France’s “Yellow Vests”: Anatomy of a rebellion
The "Yellow Vest" protests have spread across the country and forced President Macron to concede on a number of fronts. Here, demonstrators participate in a protest at the toll gates on a motorway at Biarritz, southwestern France, Thursday, Dec. 6. | Bob Edme / AP

According to the narrative repeated by most news sources, the “Gilets Jaunes” (Yellow Vests) uprising began ‘spontaneously’ on Saturday, November 17, when approximately 300,000 activists, incensed by a heavy regressive tax on fuel, began a series of roadblocks and protests which snowballed across France.

Weekend demonstrations continued Saturday, November 24, and by the following weekend, glass was broken, cars and some buildings were set ablaze. Although the hundreds of thousands of protesters were overwhelmingly peaceful, Molotov cocktails and police brutality have taken the headlines.

As a bold gesture of political punctuation, graffiti calling for French President Emmanuel Macron’s resignation was spray-painted around the enormous base of the Arc de Triomphe in central Paris.

But the real story of growing social inequality, government austerity, and lowering taxes on the super-rich, began many years ago—in 1983 to be exact.

Decades in the making

After former Socialist President François Mitterrand was elected in 1981, he attempted to jerry-rig a Keynesian economic policy. Facing mounting pressure from international financial institutions and large capital interests, the franc was devalued three times between 1981 and March 1983.
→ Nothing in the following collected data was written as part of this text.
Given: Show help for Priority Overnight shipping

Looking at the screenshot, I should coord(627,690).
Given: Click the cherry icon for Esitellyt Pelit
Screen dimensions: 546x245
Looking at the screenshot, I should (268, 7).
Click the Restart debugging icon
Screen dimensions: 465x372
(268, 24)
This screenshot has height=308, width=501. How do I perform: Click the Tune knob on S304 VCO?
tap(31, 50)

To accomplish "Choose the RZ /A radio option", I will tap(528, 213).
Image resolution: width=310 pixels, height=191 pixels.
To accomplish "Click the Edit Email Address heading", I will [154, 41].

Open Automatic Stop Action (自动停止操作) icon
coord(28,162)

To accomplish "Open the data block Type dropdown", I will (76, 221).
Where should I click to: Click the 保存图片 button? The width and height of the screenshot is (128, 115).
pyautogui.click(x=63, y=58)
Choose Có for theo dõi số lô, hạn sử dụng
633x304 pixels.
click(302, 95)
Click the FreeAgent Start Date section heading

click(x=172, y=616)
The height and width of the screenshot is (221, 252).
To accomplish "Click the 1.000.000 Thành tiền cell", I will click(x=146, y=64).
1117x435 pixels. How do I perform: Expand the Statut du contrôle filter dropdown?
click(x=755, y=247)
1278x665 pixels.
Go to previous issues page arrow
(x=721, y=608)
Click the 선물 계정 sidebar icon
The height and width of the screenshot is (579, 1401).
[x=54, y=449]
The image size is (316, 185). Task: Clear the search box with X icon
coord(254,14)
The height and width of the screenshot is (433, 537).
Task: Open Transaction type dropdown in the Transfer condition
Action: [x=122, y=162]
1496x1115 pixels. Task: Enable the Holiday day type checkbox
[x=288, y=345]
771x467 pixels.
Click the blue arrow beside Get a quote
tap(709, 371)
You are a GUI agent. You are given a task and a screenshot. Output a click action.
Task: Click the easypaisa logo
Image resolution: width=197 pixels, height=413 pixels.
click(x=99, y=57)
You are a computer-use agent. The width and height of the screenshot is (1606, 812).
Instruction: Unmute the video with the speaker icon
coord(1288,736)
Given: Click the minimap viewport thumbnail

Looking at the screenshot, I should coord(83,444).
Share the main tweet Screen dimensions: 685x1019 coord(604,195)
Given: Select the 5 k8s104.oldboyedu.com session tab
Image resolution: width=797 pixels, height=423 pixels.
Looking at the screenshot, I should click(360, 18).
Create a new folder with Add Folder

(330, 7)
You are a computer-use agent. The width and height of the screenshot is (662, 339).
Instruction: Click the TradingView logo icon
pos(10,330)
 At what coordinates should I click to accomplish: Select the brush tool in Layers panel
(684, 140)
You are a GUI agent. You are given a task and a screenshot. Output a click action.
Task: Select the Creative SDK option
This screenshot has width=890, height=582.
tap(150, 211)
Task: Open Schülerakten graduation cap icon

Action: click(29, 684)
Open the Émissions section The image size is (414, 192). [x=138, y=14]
France’s turn to austerity actually began under Socialist President François Mitterrand in the 1980s. Here, Mitterand, center, is surrounded by fellow party members at a 1979 Socialist Party congress. | Parti Socialiste

Mitterrand’s introduction of austerity measures, which were then termed “tournant de la rigueur,” catered to these powerful interests and kept the franc in the European Monetary System (EMS). This piece of economic and social history is key to understanding that it was then, in 1983, that wages were no longer indexed to prices, taxes were increased, and subsidies to state-owned companies were slashed. Both directly and indirectly, these policies underpin some of the most important grievances held by the November 17 movement.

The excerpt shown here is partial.